Should You Repair or Replace Your Air Conditioning System?
Summer is almost here and that means grilling, baseball, and warmer weather. It also means air conditioning season and this summer air conditioner repairs will come with rising costs for the refrigerant R22, more commonly known as Freon™.
We talked to you about the R22 phase out earlier this year, and production of R22 refrigerant has already decreased by 90%. By 2020, production will be prohibited. Homeowners now face the challenge of whether to repair or to replace the system using R22 refrigerant from both a financial and environmental perspective.
The R22 phase out has added new variables to consider if you are thinking about repairing or replacing your air conditioning system. For instance, some refrigerant manufacturers are selling lower price alternatives to R22, often described as “drop-in” replacement refrigerant, but those alternatives are cheaper only in the short run.

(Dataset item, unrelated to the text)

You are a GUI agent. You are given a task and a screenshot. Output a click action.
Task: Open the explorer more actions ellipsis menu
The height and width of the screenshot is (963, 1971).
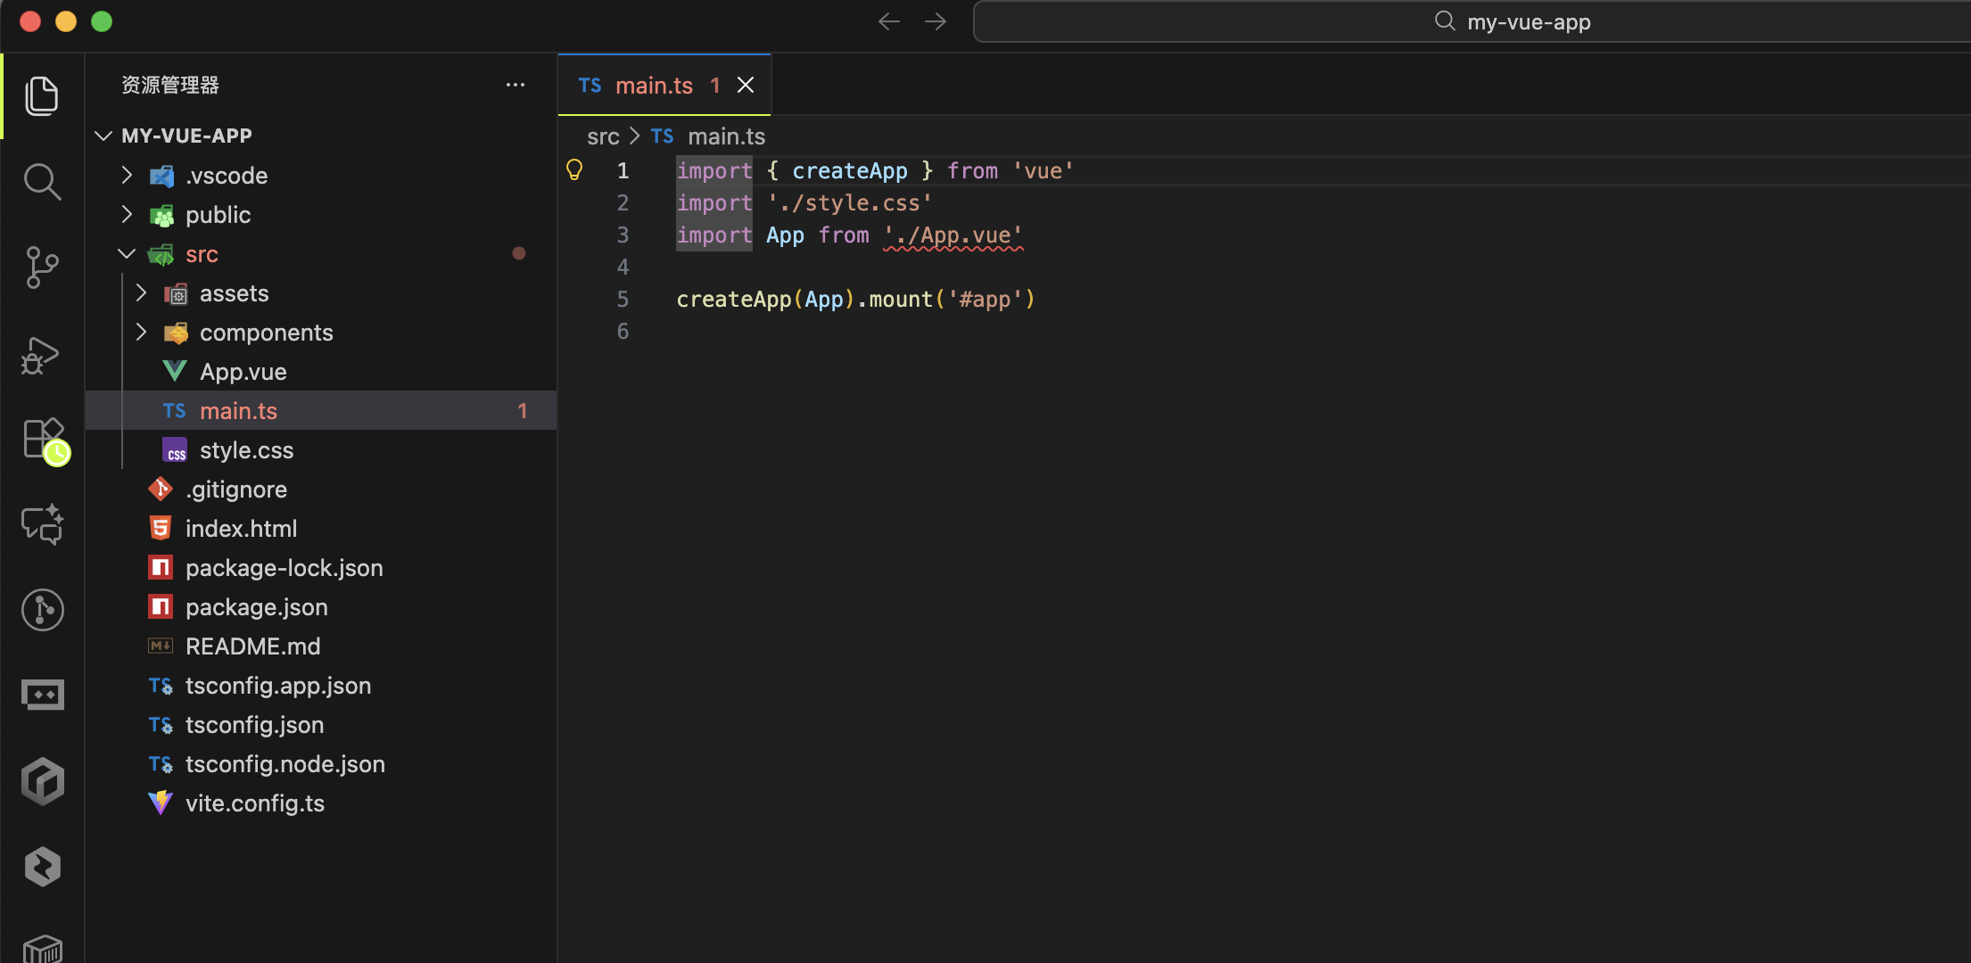coord(515,85)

“Lennox®, one of the leading air conditioning manufacturers, has conducted research that shows these less expensive alternate refrigerants are not able to work with the lubricating oil used in R22 systems,” said Dave Moody, Vice President of Marketing at Service Experts Heating and Air Conditioning. “Recharging older air conditioning systems with these alternative refrigerants may actually damage the system and create more costly problems. These so called drop-in refrigerants will also nullify any applicable manufacturer’s warranty.”
Because of the R22 phase out, the heating and cooling industry is seeing the cost to repair older air conditioners needing additional R22 refrigerant increase by 300% to 400%, and that cost is only expected to continue to increase as summer gets closer.

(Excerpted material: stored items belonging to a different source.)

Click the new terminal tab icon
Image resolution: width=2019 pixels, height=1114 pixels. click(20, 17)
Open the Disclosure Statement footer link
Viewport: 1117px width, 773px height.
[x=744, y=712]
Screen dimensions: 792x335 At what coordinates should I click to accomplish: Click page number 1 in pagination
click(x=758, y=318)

New A/C systems use the more environmentally friendly R410A refrigerant, a different refrigerant that cannot be combined or used in an existing A/C system or heat pump designed for R22. Currently, reclamation and recycling of R22 is expected to be satisfactory for existing systems, though at a much higher cost, giving homeowners time to upgrade equipment before the phase-out period.

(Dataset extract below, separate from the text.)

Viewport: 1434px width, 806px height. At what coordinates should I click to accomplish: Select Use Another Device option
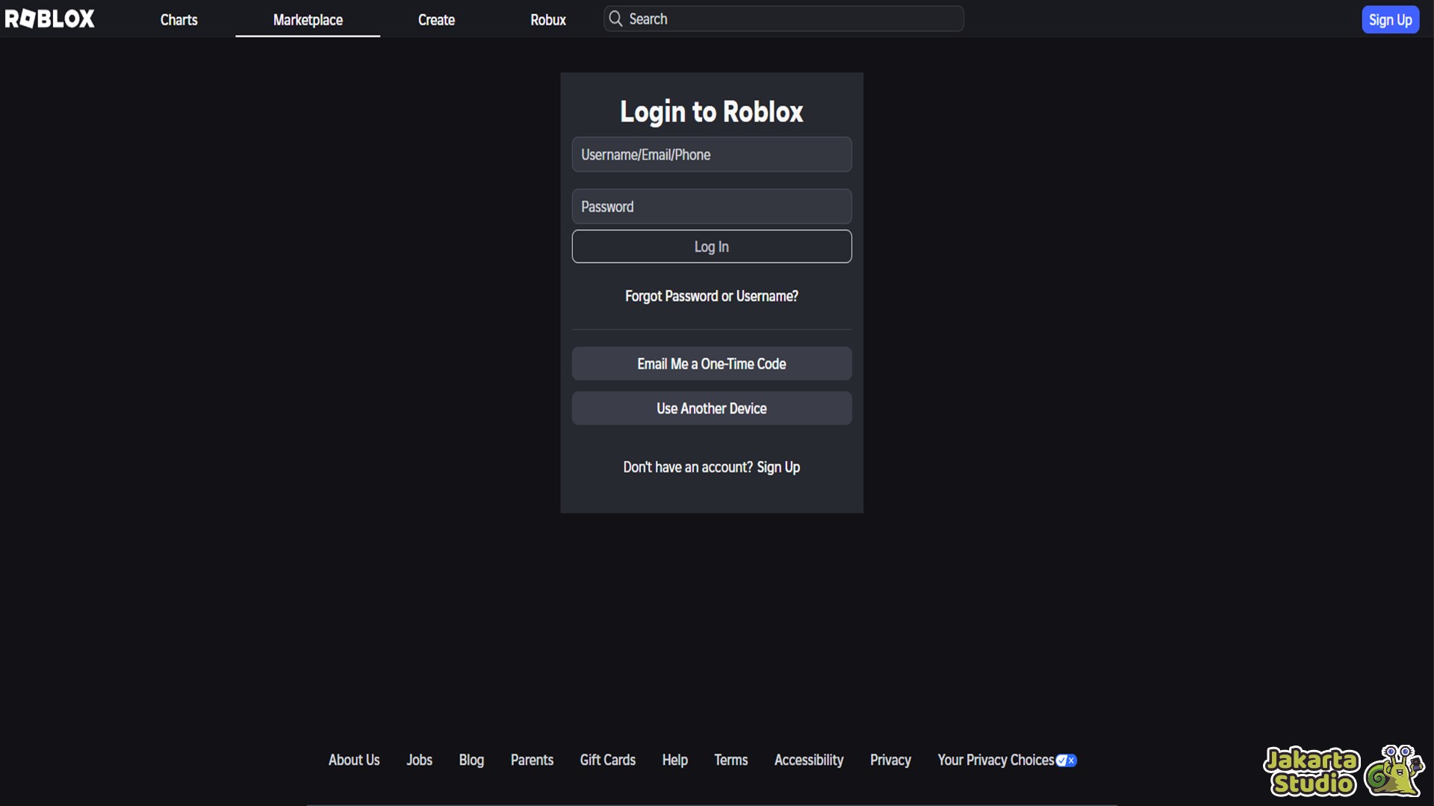tap(711, 408)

“Homeowners don’t need to replace their entire system now, but it’s important for them to know their options in this situation,” added Moody. “It’s essential to know you can’t blend R22 and R410A. When a new R410A system is installed, both the outdoor equipment and coil need replacing, and the interconnecting refrigerant tubing needs inspecting. These newer systems are often far more energy-efficient and can significantly save on energy costs, sound pollution, or even utilize alternative energy sources like solar energy.”
The typical life-span of many home air conditioning systems is eight to ten years, which will help homeowners determine the cost benefit of either paying the premium price for R22 to repair older systems, versus upgrading. Additional benefits to upgrading include the opportunity to take advantage of energy rebates being offered and improving your home’s energy-efficiency. New equipment will also have longer warranty periods, smoother operation, and the peace of mind of a more ozone-friendly refrigerant, not to mention greater home comfort through more advanced technology.